Churches decide they don’t want to get into politics, because we should just “preach the Gospel.” Then someone comes along and tells them the only way to love your neighbor is to vote for socialist policies, women’s “right to choose,” and the LGBT agenda.
Churches decide that racial matters are too divisive. Then someone comes along and tells them all white people are inherently racist and need to “do the work” of becoming less white and less racist, and the way to love your “neighbors of color” is self-loathing and constant apologies. At the same time, they teach minorities to be skeptical of white Christians and identify first with race rather than faith.

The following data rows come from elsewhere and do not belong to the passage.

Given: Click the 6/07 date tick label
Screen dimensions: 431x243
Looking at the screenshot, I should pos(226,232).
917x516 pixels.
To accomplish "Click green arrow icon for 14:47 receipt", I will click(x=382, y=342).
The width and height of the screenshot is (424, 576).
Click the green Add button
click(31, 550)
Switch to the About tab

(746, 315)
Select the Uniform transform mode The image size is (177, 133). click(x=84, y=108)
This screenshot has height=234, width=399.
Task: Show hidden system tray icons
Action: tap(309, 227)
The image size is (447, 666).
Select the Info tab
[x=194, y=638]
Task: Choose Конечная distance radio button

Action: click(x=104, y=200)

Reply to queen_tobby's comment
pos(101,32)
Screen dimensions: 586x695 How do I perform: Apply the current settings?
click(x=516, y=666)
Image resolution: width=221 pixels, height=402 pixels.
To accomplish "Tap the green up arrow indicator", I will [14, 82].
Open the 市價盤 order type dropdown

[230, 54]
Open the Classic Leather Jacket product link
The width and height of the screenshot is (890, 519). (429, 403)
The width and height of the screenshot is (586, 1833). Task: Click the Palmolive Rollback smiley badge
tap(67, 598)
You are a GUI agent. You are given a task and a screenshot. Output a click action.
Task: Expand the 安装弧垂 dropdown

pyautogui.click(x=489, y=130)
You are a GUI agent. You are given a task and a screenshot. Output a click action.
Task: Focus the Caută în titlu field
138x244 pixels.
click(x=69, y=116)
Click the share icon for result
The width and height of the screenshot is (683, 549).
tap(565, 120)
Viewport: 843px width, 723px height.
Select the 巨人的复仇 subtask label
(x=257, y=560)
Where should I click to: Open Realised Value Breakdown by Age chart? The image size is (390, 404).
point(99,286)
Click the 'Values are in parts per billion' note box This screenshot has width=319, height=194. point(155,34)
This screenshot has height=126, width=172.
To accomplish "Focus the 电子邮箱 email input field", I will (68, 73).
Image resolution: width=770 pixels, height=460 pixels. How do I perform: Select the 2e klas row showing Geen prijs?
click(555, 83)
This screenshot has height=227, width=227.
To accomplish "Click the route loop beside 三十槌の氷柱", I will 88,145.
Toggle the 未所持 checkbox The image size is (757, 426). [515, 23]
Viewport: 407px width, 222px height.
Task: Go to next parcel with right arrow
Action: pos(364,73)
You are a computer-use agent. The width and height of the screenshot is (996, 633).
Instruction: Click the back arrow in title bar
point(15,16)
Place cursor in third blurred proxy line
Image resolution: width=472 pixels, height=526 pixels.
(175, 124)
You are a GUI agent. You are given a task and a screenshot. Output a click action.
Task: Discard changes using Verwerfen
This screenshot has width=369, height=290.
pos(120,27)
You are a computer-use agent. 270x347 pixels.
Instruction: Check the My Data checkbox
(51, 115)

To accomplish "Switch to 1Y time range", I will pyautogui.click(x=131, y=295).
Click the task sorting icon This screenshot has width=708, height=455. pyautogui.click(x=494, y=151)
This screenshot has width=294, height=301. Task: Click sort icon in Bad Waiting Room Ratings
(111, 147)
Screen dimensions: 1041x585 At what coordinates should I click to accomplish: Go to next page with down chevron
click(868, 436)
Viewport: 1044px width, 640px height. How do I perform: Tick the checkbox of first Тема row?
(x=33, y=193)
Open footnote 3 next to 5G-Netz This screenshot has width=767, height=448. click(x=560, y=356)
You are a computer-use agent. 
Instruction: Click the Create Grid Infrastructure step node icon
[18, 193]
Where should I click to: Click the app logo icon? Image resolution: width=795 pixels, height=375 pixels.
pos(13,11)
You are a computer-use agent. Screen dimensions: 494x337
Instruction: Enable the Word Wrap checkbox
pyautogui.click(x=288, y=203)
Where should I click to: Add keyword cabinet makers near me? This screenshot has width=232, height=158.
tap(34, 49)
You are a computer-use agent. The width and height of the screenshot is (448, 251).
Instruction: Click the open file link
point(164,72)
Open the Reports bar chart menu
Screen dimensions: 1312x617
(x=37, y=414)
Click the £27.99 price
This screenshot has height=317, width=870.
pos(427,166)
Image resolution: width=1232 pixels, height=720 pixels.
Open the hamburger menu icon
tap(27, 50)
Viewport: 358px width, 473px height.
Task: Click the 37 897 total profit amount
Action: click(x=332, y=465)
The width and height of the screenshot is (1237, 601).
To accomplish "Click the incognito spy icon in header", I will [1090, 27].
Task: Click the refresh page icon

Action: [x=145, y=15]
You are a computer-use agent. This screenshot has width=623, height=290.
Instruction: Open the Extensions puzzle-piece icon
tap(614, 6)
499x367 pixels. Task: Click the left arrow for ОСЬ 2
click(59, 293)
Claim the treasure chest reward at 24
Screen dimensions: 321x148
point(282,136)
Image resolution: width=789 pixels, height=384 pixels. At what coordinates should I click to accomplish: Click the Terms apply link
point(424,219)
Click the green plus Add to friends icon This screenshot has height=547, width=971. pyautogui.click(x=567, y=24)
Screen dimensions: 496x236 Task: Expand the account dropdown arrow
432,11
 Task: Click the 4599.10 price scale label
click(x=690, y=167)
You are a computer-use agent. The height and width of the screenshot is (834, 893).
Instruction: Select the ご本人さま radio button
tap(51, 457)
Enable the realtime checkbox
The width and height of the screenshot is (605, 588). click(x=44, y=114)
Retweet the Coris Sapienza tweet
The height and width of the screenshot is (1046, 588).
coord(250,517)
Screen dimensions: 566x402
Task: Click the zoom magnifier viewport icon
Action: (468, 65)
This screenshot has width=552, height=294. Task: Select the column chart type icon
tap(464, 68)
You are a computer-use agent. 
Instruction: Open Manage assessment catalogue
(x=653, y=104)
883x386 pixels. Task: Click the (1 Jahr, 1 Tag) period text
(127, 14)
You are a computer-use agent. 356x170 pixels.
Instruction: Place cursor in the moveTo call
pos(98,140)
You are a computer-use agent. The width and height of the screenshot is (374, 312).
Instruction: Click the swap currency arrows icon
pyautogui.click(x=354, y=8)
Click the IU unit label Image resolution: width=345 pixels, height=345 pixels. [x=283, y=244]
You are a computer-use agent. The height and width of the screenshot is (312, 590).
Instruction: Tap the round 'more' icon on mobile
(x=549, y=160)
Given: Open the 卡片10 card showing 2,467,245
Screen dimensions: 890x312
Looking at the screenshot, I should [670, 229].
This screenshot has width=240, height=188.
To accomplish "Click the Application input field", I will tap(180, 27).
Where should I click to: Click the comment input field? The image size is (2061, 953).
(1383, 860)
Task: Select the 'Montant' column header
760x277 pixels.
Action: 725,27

The wolves complained that the fences were too high, and – not wanting to upset anybody, of course – we accommodated them. Now our sheep are being torn to shreds by a world filled with ideologue wolves.
The lowest-common-denominator faith that has risen up in Christianity in recent decades left us totally defenseless against these Godless ideas. The only answer is to start rebuilding the fences the Bible gave us.
Start teaching the truth as God presented it – ALL of it. Jesus is Lord, and He has demanded obedience in these areas. Telling Christians they are free to do what they want with nearly every aspect of life tells them Jesus is only Lord of the church building.
When Paul warned the Ephesian elders about the wolves who would come in, His solution was exactly this: “For I have not shunned to declare to you the whole counsel of God… Therefore watch, and remember that for three years I did not cease to warn everyone night and day with tears” (Acts 20:27, 31 NKJV).
When we start taking these stands, we should expect them to be unpopular – both inside the church and out. But those who are listening for the Shepherd’s voice will know it. The call to greater holiness will be attractive to those who are asking, seeking, and knocking. It will be off-putting to those who, like the Rich Young Ruler, want eternal life without the cross.
It’s time we start being ok with that. And it’s time we start rebuilding God’s fences and protecting the sheep.